Required task -
Reproduce the following listing verbatim, line for line.

Data lines -
Begin

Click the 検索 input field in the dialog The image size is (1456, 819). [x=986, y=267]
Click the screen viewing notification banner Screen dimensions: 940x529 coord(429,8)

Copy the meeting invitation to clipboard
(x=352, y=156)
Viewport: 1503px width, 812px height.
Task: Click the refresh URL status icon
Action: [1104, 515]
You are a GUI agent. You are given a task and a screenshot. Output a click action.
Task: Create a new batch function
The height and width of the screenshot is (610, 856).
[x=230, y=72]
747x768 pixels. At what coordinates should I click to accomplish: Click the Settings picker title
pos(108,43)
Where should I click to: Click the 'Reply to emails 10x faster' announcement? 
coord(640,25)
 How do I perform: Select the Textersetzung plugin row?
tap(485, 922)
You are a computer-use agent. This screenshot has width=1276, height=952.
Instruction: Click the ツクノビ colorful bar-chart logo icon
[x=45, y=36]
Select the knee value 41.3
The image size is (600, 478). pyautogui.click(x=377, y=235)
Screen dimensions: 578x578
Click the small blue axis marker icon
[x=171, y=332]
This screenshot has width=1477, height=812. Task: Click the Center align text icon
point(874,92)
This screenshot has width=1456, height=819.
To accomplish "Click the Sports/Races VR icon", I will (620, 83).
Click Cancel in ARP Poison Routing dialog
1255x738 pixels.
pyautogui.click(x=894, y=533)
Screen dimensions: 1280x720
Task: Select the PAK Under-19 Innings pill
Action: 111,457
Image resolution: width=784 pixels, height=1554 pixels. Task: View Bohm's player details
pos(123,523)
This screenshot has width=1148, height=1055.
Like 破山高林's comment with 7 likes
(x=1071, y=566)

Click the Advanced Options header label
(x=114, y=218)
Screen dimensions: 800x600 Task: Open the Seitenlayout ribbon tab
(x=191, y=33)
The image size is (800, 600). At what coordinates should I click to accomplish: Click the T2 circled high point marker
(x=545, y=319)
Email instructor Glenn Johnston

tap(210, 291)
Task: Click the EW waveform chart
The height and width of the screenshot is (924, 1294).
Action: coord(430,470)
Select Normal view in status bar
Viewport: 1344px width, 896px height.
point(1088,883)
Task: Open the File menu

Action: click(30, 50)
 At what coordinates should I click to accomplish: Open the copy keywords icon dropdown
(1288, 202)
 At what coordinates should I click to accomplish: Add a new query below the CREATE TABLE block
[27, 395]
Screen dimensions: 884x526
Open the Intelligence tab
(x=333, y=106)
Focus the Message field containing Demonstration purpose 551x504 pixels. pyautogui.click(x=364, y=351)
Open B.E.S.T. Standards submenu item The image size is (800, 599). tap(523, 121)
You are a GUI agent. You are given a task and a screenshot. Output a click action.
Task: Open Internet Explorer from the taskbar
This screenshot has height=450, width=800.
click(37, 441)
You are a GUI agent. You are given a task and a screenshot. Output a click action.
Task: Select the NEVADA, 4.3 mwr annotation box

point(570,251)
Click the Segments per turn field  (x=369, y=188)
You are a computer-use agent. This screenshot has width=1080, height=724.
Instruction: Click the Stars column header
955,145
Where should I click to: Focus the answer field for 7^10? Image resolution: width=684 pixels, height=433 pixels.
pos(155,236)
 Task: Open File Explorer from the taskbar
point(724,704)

End

Answer below -
Click the 検索 input field in the dialog The image size is (1456, 819). [x=986, y=267]
Click the screen viewing notification banner Screen dimensions: 940x529 coord(429,8)

Copy the meeting invitation to clipboard
(x=352, y=156)
Viewport: 1503px width, 812px height.
Task: Click the refresh URL status icon
Action: [1104, 515]
You are a GUI agent. You are given a task and a screenshot. Output a click action.
Task: Create a new batch function
The height and width of the screenshot is (610, 856).
[x=230, y=72]
747x768 pixels. At what coordinates should I click to accomplish: Click the Settings picker title
pos(108,43)
Where should I click to: Click the 'Reply to emails 10x faster' announcement? 
coord(640,25)
 How do I perform: Select the Textersetzung plugin row?
tap(485, 922)
You are a computer-use agent. This screenshot has width=1276, height=952.
Instruction: Click the ツクノビ colorful bar-chart logo icon
[x=45, y=36]
Select the knee value 41.3
The image size is (600, 478). pyautogui.click(x=377, y=235)
Screen dimensions: 578x578
Click the small blue axis marker icon
[x=171, y=332]
This screenshot has width=1477, height=812. Task: Click the Center align text icon
point(874,92)
This screenshot has width=1456, height=819.
To accomplish "Click the Sports/Races VR icon", I will (620, 83).
Click Cancel in ARP Poison Routing dialog
1255x738 pixels.
pyautogui.click(x=894, y=533)
Screen dimensions: 1280x720
Task: Select the PAK Under-19 Innings pill
Action: 111,457
Image resolution: width=784 pixels, height=1554 pixels. Task: View Bohm's player details
pos(123,523)
This screenshot has width=1148, height=1055.
Like 破山高林's comment with 7 likes
(x=1071, y=566)

Click the Advanced Options header label
(x=114, y=218)
Screen dimensions: 800x600 Task: Open the Seitenlayout ribbon tab
(x=191, y=33)
The image size is (800, 600). At what coordinates should I click to accomplish: Click the T2 circled high point marker
(x=545, y=319)
Email instructor Glenn Johnston

tap(210, 291)
Task: Click the EW waveform chart
The height and width of the screenshot is (924, 1294).
Action: coord(430,470)
Select Normal view in status bar
Viewport: 1344px width, 896px height.
point(1088,883)
Task: Open the File menu

Action: click(30, 50)
 At what coordinates should I click to accomplish: Open the copy keywords icon dropdown
(1288, 202)
 At what coordinates should I click to accomplish: Add a new query below the CREATE TABLE block
[27, 395]
Screen dimensions: 884x526
Open the Intelligence tab
(x=333, y=106)
Focus the Message field containing Demonstration purpose 551x504 pixels. pyautogui.click(x=364, y=351)
Open B.E.S.T. Standards submenu item The image size is (800, 599). tap(523, 121)
You are a GUI agent. You are given a task and a screenshot. Output a click action.
Task: Open Internet Explorer from the taskbar
This screenshot has height=450, width=800.
click(37, 441)
You are a GUI agent. You are given a task and a screenshot. Output a click action.
Task: Select the NEVADA, 4.3 mwr annotation box

point(570,251)
Click the Segments per turn field  (x=369, y=188)
You are a computer-use agent. This screenshot has width=1080, height=724.
Instruction: Click the Stars column header
955,145
Where should I click to: Focus the answer field for 7^10? Image resolution: width=684 pixels, height=433 pixels.
pos(155,236)
 Task: Open File Explorer from the taskbar
point(724,704)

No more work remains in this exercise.